ACTIVITY A:
Rewrite the paragraph below beginning "The rapid development in Natural Language Processing" from the article on NLP in economics, making it shorter while keeping its main facts.
ACTIVITY B:
In the article on NLP in economics below, which two algorithms are named as able to capture the semantic meaning embedded in words?
ACTIVITY C:
Copy from the article on NLP in economics below the part that opens with the words containing "By?Sam van de" and closes with "these new techniques.".

TEXT PASSAGE:
------------------------------------------------------------------------

Part I: NLP in Economics – Touching Base With the Basics

Part I: NLP in Economics – Touching Base With the Basics

By?Sam van de Schootbrugge

Summary

  • A new CEPR working paper, co-authored by UCL Professor Stephen Hansen provides an overview of the methods used for algorithmic text analysis in economics.
  • The paper covers the fundamentals, explaining how semantic meaning embedded in words can be captured by algorithms like BERT and GPT. We cover this in Part I.
  • In Part II, we will summarise how such data representations of text can be used to solve four common economic problems, and the challenges faced in doing so.

Introduction

The rapid development in Natural Language Processing (NLP) has fostered a diverse methodological frontier. While exciting, especially given the emergence of a new generation of deep neural network models known as Transformers, there remains little guidance for researchers on how best to deploy these new techniques.

This lack of structure means there is no common framework or even vocabulary for analysing text. In an attempt to bridge the gap,?a new?CEPR working paper?provides a conceptual overview of the methods that now form the basic building blocks of algorithmic text analysis in economics.

------------------------------------------------------------------------

MATERIAL SUPPLIED:

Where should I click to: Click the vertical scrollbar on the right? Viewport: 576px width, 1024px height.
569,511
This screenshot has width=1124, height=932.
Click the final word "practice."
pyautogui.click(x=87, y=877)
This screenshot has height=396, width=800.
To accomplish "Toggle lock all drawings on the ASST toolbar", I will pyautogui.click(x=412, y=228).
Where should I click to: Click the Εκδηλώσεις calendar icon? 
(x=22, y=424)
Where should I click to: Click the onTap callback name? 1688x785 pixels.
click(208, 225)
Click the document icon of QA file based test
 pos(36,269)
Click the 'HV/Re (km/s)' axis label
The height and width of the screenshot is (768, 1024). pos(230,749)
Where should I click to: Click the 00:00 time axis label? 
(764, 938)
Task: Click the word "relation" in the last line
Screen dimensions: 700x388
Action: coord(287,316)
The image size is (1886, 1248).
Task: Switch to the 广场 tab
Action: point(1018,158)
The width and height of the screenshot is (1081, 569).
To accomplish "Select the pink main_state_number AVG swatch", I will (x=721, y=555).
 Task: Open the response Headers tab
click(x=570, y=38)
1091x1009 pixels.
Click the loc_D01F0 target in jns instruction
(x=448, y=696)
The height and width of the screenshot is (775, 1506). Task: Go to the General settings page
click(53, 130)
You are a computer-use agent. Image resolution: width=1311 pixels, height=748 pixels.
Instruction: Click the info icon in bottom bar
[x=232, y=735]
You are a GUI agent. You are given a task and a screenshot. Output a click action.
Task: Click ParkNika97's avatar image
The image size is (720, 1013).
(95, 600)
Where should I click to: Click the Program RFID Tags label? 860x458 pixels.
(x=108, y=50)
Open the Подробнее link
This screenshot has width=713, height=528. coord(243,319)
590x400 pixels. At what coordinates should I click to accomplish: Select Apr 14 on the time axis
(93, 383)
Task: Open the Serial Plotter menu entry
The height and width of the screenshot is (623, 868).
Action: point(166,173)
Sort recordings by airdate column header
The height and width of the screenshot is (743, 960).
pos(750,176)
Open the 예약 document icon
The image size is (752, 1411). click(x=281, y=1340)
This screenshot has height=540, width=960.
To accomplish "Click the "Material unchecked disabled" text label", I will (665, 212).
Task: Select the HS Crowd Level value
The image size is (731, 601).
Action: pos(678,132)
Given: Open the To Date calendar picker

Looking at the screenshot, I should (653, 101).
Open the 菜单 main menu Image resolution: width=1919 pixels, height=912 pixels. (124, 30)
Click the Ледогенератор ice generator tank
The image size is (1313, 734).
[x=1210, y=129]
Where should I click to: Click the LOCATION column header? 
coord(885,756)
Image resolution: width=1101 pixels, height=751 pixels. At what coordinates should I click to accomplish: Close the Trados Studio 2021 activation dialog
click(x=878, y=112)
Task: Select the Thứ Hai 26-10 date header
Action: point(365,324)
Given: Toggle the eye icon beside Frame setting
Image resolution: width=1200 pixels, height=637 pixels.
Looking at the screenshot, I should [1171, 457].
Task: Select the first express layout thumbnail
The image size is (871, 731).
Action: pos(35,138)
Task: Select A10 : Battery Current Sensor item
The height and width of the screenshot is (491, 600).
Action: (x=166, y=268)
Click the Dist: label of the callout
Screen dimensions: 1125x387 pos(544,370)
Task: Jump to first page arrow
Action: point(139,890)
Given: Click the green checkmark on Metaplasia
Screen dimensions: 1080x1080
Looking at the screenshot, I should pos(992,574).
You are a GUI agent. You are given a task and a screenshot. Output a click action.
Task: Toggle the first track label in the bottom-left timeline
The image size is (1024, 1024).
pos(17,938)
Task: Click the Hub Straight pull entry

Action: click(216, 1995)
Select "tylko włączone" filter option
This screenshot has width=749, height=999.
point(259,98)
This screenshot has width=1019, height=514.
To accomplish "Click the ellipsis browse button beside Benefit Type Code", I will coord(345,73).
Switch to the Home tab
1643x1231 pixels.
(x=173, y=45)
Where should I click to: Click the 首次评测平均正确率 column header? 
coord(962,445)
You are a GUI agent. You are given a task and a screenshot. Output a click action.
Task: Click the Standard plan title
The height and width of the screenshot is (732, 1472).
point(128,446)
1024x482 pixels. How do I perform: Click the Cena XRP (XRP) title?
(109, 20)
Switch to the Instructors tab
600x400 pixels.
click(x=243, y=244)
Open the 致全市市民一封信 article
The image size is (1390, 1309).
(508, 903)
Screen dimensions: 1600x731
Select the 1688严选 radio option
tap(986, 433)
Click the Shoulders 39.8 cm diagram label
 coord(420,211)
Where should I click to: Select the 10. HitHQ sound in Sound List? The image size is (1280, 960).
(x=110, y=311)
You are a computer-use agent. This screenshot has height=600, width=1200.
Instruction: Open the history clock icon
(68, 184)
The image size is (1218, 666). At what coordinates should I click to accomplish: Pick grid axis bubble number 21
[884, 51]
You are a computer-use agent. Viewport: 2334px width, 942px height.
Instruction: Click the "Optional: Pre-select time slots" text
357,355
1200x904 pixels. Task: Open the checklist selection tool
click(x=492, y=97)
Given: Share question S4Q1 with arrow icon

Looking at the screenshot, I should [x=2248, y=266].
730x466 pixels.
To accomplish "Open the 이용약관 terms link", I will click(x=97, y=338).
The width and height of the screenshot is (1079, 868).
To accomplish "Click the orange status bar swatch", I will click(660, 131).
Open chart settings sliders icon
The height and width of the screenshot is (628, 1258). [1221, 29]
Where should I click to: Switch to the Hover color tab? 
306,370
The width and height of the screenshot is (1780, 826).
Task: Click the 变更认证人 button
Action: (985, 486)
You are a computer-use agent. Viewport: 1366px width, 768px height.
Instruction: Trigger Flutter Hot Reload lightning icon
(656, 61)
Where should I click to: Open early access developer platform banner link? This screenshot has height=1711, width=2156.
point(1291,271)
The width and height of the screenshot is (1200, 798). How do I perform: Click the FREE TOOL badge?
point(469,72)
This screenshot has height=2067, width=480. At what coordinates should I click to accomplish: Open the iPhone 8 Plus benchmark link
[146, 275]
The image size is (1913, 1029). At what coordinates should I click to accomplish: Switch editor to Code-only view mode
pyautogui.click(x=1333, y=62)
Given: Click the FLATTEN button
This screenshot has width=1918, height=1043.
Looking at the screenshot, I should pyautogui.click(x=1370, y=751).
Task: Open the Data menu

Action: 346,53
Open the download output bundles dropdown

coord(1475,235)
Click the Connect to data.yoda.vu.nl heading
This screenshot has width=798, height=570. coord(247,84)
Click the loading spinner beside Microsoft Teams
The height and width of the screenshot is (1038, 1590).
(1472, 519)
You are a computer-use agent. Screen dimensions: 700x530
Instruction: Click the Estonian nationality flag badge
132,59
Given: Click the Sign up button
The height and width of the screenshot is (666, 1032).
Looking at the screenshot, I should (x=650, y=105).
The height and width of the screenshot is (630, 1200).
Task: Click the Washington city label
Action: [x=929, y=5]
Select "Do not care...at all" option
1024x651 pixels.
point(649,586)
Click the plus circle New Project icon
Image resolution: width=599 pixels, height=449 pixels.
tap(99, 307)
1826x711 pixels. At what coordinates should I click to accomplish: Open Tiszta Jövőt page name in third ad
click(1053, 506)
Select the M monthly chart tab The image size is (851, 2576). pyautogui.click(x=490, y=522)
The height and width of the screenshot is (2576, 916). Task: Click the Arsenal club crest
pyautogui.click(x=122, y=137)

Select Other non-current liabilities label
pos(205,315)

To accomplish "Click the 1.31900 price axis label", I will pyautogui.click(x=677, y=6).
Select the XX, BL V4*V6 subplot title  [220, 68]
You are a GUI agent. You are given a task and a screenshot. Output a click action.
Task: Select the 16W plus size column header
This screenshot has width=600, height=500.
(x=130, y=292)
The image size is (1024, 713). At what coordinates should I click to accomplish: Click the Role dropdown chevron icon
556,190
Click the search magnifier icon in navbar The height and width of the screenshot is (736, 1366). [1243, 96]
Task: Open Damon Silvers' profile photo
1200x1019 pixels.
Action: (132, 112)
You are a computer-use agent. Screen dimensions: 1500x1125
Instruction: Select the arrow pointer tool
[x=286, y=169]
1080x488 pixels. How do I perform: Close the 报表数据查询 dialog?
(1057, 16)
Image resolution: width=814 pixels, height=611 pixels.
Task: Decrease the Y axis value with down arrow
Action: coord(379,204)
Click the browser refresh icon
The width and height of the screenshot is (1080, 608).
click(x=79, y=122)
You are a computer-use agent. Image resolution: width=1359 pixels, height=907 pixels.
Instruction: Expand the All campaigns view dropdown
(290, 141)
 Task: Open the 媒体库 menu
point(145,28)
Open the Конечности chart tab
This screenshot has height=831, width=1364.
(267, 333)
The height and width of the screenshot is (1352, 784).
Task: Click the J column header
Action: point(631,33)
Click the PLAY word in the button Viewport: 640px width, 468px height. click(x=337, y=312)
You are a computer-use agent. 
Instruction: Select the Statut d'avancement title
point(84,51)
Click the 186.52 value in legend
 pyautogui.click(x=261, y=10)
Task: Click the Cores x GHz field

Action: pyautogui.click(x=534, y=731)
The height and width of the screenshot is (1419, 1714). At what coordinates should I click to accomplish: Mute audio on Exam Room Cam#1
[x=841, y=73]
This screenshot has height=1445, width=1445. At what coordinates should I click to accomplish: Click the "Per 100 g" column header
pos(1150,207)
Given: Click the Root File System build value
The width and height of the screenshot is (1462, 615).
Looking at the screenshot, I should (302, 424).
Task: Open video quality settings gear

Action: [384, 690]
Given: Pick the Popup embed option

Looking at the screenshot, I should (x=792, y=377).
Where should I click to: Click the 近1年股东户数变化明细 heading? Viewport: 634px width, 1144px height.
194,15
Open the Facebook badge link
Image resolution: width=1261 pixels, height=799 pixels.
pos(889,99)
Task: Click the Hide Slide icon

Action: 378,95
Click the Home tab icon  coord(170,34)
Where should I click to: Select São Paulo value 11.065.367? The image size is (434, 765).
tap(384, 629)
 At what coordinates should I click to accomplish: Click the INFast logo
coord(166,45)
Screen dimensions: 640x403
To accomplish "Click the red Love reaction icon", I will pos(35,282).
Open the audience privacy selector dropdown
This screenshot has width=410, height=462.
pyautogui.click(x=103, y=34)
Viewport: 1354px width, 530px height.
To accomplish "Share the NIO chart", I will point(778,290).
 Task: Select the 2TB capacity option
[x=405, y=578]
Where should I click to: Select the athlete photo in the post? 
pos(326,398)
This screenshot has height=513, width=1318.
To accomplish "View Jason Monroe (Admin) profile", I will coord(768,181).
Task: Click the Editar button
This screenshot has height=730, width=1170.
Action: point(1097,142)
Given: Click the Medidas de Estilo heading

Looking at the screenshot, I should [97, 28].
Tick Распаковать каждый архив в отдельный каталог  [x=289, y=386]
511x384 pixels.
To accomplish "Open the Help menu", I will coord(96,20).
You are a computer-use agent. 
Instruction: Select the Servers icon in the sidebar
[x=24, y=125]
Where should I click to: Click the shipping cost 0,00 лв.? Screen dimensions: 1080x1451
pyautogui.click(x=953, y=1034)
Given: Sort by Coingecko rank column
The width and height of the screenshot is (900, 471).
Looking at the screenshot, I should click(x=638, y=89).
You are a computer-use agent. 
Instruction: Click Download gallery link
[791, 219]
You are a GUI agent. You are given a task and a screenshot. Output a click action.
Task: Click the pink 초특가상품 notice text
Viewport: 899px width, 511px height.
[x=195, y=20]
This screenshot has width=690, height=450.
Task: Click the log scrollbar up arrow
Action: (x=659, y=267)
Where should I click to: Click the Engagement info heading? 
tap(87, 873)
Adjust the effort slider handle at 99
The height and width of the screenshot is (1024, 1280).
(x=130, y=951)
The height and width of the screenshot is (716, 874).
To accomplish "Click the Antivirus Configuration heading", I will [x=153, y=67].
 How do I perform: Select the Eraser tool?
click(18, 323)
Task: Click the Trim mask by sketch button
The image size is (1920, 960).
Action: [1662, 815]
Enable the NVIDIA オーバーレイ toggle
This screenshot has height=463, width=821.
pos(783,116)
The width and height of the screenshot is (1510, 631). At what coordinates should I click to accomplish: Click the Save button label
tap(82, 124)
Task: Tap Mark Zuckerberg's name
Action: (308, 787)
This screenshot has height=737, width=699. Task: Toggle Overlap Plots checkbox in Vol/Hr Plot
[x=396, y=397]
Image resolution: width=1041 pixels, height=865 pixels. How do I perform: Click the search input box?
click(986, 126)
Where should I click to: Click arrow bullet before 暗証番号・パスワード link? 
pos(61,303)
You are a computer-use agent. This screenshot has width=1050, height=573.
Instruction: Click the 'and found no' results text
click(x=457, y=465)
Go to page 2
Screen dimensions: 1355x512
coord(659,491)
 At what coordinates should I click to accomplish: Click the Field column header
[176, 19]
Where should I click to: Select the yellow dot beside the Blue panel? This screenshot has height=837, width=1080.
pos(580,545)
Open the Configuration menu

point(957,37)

------------------------------------------------------------------------

TASK RESULT A:
Fast progress in Natural Language Processing has produced many new methods, including deep neural network models called Transformers. Researchers, however, still have little guidance on how best to use them.

TASK RESULT B:
BERT and GPT.

TASK RESULT C:
By?Sam van de Schootbrugge

Summary

  • A new CEPR working paper, co-authored by UCL Professor Stephen Hansen provides an overview of the methods used for algorithmic text analysis in economics.
  • The paper covers the fundamentals, explaining how semantic meaning embedded in words can be captured by algorithms like BERT and GPT. We cover this in Part I.
  • In Part II, we will summarise how such data representations of text can be used to solve four common economic problems, and the challenges faced in doing so.

Introduction

The rapid development in Natural Language Processing (NLP) has fostered a diverse methodological frontier. While exciting, especially given the emergence of a new generation of deep neural network models known as Transformers, there remains little guidance for researchers on how best to deploy these new techniques.